◆ ASSIGNED TASK:
Write each entry out once more, please, precisely as shown.

⁂

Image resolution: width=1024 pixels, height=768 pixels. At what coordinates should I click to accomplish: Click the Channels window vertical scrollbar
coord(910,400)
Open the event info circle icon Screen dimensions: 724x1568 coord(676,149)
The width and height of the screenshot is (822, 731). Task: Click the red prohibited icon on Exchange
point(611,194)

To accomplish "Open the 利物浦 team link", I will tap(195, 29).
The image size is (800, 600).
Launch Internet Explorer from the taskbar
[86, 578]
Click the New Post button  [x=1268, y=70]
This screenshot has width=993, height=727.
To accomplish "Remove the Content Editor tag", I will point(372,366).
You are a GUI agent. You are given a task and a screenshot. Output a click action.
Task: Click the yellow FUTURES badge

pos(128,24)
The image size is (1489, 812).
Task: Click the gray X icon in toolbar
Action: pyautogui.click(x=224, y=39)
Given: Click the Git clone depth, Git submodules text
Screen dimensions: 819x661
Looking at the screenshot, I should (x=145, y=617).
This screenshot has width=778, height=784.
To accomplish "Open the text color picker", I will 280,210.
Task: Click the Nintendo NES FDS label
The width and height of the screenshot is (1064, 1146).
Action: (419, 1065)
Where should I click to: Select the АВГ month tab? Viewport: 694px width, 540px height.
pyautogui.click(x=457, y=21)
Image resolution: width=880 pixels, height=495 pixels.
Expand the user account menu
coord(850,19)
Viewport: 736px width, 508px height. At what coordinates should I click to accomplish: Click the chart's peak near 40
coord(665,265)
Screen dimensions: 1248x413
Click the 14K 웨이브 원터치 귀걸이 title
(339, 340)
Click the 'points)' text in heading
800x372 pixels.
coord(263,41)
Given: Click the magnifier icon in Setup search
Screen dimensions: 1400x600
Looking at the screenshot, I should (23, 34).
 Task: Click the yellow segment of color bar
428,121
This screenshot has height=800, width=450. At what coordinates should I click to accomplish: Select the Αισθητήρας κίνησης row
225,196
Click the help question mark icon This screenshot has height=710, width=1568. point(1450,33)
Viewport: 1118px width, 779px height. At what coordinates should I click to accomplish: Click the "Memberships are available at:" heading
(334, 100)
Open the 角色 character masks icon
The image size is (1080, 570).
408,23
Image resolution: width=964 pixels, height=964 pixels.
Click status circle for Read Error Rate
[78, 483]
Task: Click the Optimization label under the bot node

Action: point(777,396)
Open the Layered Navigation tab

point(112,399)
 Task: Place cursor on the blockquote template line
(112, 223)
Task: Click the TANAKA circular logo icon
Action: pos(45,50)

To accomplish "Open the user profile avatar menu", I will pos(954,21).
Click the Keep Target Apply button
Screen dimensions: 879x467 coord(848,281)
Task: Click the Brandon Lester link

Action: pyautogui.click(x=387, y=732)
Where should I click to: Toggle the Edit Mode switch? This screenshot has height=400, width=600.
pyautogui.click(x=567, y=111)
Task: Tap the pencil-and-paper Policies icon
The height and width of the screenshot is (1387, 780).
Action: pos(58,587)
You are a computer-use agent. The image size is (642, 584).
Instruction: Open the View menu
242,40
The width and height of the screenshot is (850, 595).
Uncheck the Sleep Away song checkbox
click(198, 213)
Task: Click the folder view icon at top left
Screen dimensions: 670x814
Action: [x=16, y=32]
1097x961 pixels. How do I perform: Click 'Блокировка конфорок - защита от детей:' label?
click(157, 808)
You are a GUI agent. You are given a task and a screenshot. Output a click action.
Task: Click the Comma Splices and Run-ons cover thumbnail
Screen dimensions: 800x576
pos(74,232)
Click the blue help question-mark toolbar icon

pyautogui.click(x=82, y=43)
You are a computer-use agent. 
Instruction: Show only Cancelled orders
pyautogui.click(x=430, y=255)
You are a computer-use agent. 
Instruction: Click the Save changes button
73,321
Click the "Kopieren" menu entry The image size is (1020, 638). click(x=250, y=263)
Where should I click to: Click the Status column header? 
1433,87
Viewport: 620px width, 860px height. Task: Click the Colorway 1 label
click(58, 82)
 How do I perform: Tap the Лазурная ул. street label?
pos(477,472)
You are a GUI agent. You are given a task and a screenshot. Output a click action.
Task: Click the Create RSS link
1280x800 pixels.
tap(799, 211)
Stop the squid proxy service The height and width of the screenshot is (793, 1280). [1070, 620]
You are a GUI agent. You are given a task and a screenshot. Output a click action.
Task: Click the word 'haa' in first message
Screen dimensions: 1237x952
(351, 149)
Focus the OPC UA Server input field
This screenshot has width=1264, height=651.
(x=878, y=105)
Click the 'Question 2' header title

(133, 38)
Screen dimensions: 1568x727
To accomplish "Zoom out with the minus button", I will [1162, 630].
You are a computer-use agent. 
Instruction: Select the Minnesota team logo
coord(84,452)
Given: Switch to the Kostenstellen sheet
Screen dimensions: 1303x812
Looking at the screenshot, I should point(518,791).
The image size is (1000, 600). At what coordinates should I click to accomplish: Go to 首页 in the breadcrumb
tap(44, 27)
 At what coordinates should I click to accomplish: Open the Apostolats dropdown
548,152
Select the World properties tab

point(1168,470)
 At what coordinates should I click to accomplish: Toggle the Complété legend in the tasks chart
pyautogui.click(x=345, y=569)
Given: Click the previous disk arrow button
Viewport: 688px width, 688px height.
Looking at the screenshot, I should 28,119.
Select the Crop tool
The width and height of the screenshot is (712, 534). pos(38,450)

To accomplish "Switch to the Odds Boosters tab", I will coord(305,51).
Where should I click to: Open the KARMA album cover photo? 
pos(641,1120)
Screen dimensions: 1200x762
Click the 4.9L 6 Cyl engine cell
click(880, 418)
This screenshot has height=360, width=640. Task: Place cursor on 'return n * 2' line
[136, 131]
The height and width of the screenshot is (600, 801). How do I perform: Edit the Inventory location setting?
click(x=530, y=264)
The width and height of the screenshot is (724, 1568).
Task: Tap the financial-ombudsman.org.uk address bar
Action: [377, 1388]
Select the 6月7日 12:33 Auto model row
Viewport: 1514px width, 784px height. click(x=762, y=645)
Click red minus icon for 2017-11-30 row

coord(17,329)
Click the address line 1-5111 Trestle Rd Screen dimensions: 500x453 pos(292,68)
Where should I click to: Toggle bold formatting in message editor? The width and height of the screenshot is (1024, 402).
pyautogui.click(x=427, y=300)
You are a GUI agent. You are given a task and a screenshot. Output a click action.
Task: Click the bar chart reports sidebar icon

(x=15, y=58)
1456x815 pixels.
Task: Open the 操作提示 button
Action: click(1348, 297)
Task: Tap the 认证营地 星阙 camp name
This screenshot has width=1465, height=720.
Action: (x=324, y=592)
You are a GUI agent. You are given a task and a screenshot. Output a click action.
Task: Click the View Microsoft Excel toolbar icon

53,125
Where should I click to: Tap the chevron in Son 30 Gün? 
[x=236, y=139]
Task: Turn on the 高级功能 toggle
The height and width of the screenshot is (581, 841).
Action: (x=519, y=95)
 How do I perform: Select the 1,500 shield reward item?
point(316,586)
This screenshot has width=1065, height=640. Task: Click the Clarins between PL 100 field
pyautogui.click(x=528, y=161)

⁂

◆ COMPLETED TASK:
Image resolution: width=1024 pixels, height=768 pixels. At what coordinates should I click to accomplish: Click the Channels window vertical scrollbar
coord(910,400)
Open the event info circle icon Screen dimensions: 724x1568 coord(676,149)
The width and height of the screenshot is (822, 731). Task: Click the red prohibited icon on Exchange
point(611,194)

To accomplish "Open the 利物浦 team link", I will tap(195, 29).
The image size is (800, 600).
Launch Internet Explorer from the taskbar
[86, 578]
Click the New Post button  [x=1268, y=70]
This screenshot has width=993, height=727.
To accomplish "Remove the Content Editor tag", I will point(372,366).
You are a GUI agent. You are given a task and a screenshot. Output a click action.
Task: Click the yellow FUTURES badge

pos(128,24)
The image size is (1489, 812).
Task: Click the gray X icon in toolbar
Action: pyautogui.click(x=224, y=39)
Given: Click the Git clone depth, Git submodules text
Screen dimensions: 819x661
Looking at the screenshot, I should (x=145, y=617).
This screenshot has width=778, height=784.
To accomplish "Open the text color picker", I will 280,210.
Task: Click the Nintendo NES FDS label
The width and height of the screenshot is (1064, 1146).
Action: (419, 1065)
Where should I click to: Select the АВГ month tab? Viewport: 694px width, 540px height.
pyautogui.click(x=457, y=21)
Image resolution: width=880 pixels, height=495 pixels.
Expand the user account menu
coord(850,19)
Viewport: 736px width, 508px height. At what coordinates should I click to accomplish: Click the chart's peak near 40
coord(665,265)
Screen dimensions: 1248x413
Click the 14K 웨이브 원터치 귀걸이 title
(339, 340)
Click the 'points)' text in heading
800x372 pixels.
coord(263,41)
Given: Click the magnifier icon in Setup search
Screen dimensions: 1400x600
Looking at the screenshot, I should (23, 34).
 Task: Click the yellow segment of color bar
428,121
This screenshot has height=800, width=450. At what coordinates should I click to accomplish: Select the Αισθητήρας κίνησης row
225,196
Click the help question mark icon This screenshot has height=710, width=1568. point(1450,33)
Viewport: 1118px width, 779px height. At what coordinates should I click to accomplish: Click the "Memberships are available at:" heading
(334, 100)
Open the 角色 character masks icon
The image size is (1080, 570).
408,23
Image resolution: width=964 pixels, height=964 pixels.
Click status circle for Read Error Rate
[78, 483]
Task: Click the Optimization label under the bot node

Action: point(777,396)
Open the Layered Navigation tab

point(112,399)
 Task: Place cursor on the blockquote template line
(112, 223)
Task: Click the TANAKA circular logo icon
Action: pos(45,50)

To accomplish "Open the user profile avatar menu", I will pos(954,21).
Click the Keep Target Apply button
Screen dimensions: 879x467 coord(848,281)
Task: Click the Brandon Lester link

Action: pyautogui.click(x=387, y=732)
Where should I click to: Toggle the Edit Mode switch? This screenshot has height=400, width=600.
pyautogui.click(x=567, y=111)
Task: Tap the pencil-and-paper Policies icon
The height and width of the screenshot is (1387, 780).
Action: pos(58,587)
You are a computer-use agent. The image size is (642, 584).
Instruction: Open the View menu
242,40
The width and height of the screenshot is (850, 595).
Uncheck the Sleep Away song checkbox
click(198, 213)
Task: Click the folder view icon at top left
Screen dimensions: 670x814
Action: [x=16, y=32]
1097x961 pixels. How do I perform: Click 'Блокировка конфорок - защита от детей:' label?
click(157, 808)
You are a GUI agent. You are given a task and a screenshot. Output a click action.
Task: Click the Comma Splices and Run-ons cover thumbnail
Screen dimensions: 800x576
pos(74,232)
Click the blue help question-mark toolbar icon

pyautogui.click(x=82, y=43)
You are a computer-use agent. 
Instruction: Show only Cancelled orders
pyautogui.click(x=430, y=255)
You are a computer-use agent. 
Instruction: Click the Save changes button
73,321
Click the "Kopieren" menu entry The image size is (1020, 638). click(x=250, y=263)
Where should I click to: Click the Status column header? 
1433,87
Viewport: 620px width, 860px height. Task: Click the Colorway 1 label
click(58, 82)
 How do I perform: Tap the Лазурная ул. street label?
pos(477,472)
You are a GUI agent. You are given a task and a screenshot. Output a click action.
Task: Click the Create RSS link
1280x800 pixels.
tap(799, 211)
Stop the squid proxy service The height and width of the screenshot is (793, 1280). [1070, 620]
You are a GUI agent. You are given a task and a screenshot. Output a click action.
Task: Click the word 'haa' in first message
Screen dimensions: 1237x952
(351, 149)
Focus the OPC UA Server input field
This screenshot has width=1264, height=651.
(x=878, y=105)
Click the 'Question 2' header title

(133, 38)
Screen dimensions: 1568x727
To accomplish "Zoom out with the minus button", I will [1162, 630].
You are a computer-use agent. 
Instruction: Select the Minnesota team logo
coord(84,452)
Given: Switch to the Kostenstellen sheet
Screen dimensions: 1303x812
Looking at the screenshot, I should point(518,791).
The image size is (1000, 600). At what coordinates should I click to accomplish: Go to 首页 in the breadcrumb
tap(44, 27)
 At what coordinates should I click to accomplish: Open the Apostolats dropdown
548,152
Select the World properties tab

point(1168,470)
 At what coordinates should I click to accomplish: Toggle the Complété legend in the tasks chart
pyautogui.click(x=345, y=569)
Given: Click the previous disk arrow button
Viewport: 688px width, 688px height.
Looking at the screenshot, I should 28,119.
Select the Crop tool
The width and height of the screenshot is (712, 534). pos(38,450)

To accomplish "Switch to the Odds Boosters tab", I will coord(305,51).
Where should I click to: Open the KARMA album cover photo? 
pos(641,1120)
Screen dimensions: 1200x762
Click the 4.9L 6 Cyl engine cell
click(880, 418)
This screenshot has height=360, width=640. Task: Place cursor on 'return n * 2' line
[136, 131]
The height and width of the screenshot is (600, 801). How do I perform: Edit the Inventory location setting?
click(x=530, y=264)
The width and height of the screenshot is (724, 1568).
Task: Tap the financial-ombudsman.org.uk address bar
Action: [377, 1388]
Select the 6月7日 12:33 Auto model row
Viewport: 1514px width, 784px height. click(x=762, y=645)
Click red minus icon for 2017-11-30 row

coord(17,329)
Click the address line 1-5111 Trestle Rd Screen dimensions: 500x453 pos(292,68)
Where should I click to: Toggle bold formatting in message editor? The width and height of the screenshot is (1024, 402).
pyautogui.click(x=427, y=300)
You are a GUI agent. You are given a task and a screenshot. Output a click action.
Task: Click the bar chart reports sidebar icon

(x=15, y=58)
1456x815 pixels.
Task: Open the 操作提示 button
Action: click(1348, 297)
Task: Tap the 认证营地 星阙 camp name
This screenshot has width=1465, height=720.
Action: (x=324, y=592)
You are a GUI agent. You are given a task and a screenshot. Output a click action.
Task: Click the View Microsoft Excel toolbar icon

53,125
Where should I click to: Tap the chevron in Son 30 Gün? 
[x=236, y=139]
Task: Turn on the 高级功能 toggle
The height and width of the screenshot is (581, 841).
Action: (x=519, y=95)
 How do I perform: Select the 1,500 shield reward item?
point(316,586)
This screenshot has width=1065, height=640. Task: Click the Clarins between PL 100 field
pyautogui.click(x=528, y=161)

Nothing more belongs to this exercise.